*TASK DIRECTIONS*
Pick out every line below that contains the word "toolbar" and copy each one.

*GIVEN RECORDS*
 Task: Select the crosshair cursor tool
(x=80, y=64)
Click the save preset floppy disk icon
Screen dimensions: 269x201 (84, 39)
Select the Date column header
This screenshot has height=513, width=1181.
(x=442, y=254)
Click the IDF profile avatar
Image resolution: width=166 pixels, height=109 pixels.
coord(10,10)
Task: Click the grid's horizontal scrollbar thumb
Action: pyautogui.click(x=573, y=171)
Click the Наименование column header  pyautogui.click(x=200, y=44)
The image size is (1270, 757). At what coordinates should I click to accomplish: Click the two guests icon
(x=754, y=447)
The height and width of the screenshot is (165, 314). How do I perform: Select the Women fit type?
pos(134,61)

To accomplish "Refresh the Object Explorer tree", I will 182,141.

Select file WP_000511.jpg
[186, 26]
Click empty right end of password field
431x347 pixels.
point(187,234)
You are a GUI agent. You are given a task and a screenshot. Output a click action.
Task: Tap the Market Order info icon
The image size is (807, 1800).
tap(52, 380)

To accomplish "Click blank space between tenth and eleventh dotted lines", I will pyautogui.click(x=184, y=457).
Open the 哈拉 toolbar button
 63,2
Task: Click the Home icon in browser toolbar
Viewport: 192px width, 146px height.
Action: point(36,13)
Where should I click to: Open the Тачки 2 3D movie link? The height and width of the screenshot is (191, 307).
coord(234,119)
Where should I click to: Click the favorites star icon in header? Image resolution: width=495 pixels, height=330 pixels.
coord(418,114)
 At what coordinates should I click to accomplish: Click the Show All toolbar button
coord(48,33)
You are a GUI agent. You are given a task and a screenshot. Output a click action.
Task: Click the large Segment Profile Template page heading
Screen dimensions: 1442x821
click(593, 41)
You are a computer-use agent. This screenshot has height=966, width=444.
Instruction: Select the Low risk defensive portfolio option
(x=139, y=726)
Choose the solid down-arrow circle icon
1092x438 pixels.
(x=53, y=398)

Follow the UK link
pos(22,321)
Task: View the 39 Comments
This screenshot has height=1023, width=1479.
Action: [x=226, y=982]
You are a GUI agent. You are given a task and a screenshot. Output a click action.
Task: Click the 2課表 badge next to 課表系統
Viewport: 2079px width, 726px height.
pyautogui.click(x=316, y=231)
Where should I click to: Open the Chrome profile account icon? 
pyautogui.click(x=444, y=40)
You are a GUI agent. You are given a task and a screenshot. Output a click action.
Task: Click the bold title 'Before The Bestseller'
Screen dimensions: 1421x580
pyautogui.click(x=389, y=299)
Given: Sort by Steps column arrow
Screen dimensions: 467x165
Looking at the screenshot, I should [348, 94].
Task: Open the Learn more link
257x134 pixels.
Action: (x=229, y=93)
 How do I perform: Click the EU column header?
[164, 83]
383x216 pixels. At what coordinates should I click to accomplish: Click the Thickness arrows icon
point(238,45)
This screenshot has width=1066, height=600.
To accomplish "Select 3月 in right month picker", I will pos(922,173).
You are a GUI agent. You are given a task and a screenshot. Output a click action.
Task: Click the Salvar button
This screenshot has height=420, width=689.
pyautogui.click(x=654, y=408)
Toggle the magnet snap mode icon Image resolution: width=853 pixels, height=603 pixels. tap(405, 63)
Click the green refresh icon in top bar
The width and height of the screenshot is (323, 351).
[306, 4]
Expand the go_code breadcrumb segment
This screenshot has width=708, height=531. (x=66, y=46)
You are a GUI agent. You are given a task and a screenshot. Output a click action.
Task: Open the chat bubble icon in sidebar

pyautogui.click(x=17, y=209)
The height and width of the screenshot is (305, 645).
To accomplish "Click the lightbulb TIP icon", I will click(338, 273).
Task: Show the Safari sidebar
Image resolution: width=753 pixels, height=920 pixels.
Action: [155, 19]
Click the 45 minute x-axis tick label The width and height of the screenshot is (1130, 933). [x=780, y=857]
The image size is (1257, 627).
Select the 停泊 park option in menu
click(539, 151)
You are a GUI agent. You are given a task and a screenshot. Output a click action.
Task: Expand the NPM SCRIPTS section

*RESULT FOR THIS EXERCISE*
Open the 哈拉 toolbar button
Task: Click the Home icon in browser toolbar
 At what coordinates should I click to accomplish: Click the Show All toolbar button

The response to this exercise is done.